> Task statement: Please convert the rows from the first line through the line holding "[x=123, y=238]", inclusive, into a JSON list of strings, with one string per line and blank lines skipped.

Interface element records
=-=-=-=-=

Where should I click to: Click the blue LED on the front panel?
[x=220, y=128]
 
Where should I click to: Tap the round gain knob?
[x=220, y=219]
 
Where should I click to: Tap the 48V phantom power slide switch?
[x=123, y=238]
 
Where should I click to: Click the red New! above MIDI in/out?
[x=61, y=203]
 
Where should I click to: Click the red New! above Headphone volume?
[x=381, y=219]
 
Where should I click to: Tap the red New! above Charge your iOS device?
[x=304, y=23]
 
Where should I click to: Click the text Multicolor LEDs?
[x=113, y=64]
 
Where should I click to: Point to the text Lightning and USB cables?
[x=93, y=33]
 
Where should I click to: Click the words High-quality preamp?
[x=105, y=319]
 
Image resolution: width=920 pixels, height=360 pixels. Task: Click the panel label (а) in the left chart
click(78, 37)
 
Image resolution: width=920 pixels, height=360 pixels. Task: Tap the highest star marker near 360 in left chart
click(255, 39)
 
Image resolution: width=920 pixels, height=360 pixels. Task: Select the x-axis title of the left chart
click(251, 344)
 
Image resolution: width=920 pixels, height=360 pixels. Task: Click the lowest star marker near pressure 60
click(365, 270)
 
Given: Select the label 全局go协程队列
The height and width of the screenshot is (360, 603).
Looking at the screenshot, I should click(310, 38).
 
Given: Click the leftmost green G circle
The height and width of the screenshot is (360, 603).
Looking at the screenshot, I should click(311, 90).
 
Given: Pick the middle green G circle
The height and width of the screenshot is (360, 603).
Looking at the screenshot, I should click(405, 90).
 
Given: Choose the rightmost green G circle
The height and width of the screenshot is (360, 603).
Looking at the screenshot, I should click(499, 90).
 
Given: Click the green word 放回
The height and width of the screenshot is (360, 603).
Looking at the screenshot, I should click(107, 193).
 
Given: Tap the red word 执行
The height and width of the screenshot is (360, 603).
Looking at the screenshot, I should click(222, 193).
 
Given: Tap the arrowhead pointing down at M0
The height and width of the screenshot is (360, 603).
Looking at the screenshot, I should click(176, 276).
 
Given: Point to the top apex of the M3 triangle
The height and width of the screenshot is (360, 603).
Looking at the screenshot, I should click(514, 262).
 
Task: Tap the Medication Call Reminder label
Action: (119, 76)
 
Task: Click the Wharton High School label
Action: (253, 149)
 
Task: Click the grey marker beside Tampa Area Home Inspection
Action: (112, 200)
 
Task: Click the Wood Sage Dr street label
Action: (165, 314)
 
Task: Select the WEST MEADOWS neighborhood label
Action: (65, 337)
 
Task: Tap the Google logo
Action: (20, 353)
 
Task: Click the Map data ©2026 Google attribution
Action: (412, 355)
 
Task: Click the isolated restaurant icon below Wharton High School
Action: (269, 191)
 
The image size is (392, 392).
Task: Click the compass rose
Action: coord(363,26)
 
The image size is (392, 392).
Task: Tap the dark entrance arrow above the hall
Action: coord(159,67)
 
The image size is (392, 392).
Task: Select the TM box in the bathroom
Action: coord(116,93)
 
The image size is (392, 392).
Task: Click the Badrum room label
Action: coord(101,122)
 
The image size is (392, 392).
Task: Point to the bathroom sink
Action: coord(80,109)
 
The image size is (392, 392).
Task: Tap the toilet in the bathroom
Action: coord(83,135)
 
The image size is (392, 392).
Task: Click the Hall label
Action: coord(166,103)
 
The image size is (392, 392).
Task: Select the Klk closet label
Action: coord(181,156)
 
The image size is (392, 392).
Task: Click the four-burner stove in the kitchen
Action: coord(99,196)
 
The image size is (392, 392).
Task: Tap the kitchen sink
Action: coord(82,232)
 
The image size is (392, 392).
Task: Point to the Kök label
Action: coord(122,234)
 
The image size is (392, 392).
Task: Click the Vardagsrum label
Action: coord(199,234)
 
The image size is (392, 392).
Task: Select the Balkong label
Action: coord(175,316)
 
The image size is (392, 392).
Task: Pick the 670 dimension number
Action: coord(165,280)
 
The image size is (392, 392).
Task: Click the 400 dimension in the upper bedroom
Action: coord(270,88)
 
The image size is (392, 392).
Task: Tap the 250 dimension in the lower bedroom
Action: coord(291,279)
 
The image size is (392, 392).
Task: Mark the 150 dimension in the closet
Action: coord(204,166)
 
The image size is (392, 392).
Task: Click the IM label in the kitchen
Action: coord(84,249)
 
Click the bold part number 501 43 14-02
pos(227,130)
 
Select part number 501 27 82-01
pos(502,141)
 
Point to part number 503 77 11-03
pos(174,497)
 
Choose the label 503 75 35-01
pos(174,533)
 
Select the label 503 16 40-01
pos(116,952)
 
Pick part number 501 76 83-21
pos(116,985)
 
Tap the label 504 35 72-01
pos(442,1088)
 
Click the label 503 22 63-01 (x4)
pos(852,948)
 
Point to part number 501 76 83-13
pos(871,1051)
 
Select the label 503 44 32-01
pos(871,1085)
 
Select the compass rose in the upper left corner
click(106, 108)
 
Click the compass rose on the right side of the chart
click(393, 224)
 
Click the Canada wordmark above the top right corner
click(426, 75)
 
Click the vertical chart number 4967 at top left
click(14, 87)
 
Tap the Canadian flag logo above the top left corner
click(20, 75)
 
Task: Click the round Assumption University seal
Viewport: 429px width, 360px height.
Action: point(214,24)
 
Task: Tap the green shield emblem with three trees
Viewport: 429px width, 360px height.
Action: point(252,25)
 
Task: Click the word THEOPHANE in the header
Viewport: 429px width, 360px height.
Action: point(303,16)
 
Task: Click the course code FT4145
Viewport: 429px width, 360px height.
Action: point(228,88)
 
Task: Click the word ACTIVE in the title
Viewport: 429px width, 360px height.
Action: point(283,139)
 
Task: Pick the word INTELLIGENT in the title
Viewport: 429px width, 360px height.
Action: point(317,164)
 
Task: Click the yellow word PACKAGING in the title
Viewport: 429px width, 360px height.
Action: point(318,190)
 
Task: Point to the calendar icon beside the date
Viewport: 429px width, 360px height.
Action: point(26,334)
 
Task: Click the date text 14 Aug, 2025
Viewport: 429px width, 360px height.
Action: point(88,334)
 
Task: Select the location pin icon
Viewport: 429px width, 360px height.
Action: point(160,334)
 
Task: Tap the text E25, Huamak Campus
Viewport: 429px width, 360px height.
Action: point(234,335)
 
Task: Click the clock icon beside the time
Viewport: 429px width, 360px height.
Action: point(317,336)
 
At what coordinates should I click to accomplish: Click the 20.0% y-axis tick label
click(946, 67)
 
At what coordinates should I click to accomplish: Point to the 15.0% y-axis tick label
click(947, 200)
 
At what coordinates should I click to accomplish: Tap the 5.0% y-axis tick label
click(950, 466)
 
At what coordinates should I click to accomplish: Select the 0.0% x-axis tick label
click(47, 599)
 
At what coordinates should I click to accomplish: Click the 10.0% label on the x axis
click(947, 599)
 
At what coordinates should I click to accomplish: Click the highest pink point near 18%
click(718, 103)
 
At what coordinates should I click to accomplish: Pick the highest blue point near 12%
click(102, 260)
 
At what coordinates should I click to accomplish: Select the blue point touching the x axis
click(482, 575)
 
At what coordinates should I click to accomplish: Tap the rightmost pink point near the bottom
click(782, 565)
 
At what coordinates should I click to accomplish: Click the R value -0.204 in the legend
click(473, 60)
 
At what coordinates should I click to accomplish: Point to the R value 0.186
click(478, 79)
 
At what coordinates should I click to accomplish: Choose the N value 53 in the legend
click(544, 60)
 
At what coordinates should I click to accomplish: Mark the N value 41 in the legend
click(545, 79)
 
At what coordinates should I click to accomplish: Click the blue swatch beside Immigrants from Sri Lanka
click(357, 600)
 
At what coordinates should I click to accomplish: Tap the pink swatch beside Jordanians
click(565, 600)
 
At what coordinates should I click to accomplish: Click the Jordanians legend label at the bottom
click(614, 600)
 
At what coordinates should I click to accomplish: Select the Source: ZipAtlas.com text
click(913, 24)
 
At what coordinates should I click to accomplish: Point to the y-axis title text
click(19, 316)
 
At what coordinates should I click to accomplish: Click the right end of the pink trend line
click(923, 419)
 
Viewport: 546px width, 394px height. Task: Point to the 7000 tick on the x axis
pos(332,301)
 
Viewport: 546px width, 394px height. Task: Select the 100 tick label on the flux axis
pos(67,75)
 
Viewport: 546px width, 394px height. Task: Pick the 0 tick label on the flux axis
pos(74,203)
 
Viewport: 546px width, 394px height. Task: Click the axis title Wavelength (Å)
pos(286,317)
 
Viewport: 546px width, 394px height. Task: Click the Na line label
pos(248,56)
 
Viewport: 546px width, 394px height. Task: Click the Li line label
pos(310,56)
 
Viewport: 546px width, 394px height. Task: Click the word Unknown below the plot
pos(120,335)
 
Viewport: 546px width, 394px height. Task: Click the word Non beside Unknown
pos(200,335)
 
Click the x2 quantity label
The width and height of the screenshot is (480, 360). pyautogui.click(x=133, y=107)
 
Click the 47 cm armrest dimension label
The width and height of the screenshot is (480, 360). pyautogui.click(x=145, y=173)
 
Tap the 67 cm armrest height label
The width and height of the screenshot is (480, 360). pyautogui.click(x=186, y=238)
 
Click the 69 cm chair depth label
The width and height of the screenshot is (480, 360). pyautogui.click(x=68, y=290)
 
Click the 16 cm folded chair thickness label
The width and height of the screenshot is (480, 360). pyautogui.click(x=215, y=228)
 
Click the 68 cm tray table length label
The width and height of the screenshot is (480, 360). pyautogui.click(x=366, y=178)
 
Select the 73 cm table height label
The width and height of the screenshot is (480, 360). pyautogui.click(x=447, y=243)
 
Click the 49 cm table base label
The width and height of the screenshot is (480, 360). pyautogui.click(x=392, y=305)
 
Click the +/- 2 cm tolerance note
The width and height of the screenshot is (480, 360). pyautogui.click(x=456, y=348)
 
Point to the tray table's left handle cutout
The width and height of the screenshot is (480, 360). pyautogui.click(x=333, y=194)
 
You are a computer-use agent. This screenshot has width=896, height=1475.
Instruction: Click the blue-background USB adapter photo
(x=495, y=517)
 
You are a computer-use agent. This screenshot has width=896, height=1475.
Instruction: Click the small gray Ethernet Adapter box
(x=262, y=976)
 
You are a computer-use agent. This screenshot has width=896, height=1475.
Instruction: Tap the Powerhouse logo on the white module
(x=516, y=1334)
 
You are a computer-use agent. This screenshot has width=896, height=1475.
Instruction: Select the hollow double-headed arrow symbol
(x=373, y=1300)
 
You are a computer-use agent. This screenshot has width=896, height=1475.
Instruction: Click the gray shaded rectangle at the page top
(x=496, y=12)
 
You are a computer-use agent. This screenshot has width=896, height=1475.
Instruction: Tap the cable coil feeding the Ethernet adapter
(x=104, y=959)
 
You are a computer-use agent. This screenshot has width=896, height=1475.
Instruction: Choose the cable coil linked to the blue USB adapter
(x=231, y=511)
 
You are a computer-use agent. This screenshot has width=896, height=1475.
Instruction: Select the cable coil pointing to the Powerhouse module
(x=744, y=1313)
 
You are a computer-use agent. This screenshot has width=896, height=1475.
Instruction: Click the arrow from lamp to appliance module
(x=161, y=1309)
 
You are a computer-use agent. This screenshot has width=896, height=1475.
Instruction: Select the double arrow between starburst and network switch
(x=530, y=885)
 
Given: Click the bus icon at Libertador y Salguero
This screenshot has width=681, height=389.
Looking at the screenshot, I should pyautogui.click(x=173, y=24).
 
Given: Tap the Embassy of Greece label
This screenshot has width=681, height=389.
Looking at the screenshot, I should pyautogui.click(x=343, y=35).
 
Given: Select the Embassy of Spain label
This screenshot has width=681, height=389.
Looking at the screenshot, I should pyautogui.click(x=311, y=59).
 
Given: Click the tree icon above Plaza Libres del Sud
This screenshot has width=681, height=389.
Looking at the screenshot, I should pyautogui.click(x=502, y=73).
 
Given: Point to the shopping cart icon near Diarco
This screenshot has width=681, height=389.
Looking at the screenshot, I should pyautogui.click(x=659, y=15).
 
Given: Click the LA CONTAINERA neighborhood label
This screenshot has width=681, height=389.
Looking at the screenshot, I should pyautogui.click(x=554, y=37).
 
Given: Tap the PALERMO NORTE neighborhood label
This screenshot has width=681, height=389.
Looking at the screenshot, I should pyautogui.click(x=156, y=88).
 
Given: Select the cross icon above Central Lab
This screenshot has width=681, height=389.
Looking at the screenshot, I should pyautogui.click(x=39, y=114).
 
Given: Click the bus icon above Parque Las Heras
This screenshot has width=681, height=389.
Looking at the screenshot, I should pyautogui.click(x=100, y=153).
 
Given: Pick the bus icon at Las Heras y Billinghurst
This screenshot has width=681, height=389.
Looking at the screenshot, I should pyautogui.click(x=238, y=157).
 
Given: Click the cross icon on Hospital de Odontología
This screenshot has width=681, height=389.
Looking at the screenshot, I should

=-=-=-=-=

> Written reply:
[
  "Where should I click to: Click the blue LED on the front panel?",
  "[x=220, y=128]",
  "Where should I click to: Tap the round gain knob?",
  "[x=220, y=219]",
  "Where should I click to: Tap the 48V phantom power slide switch?",
  "[x=123, y=238]"
]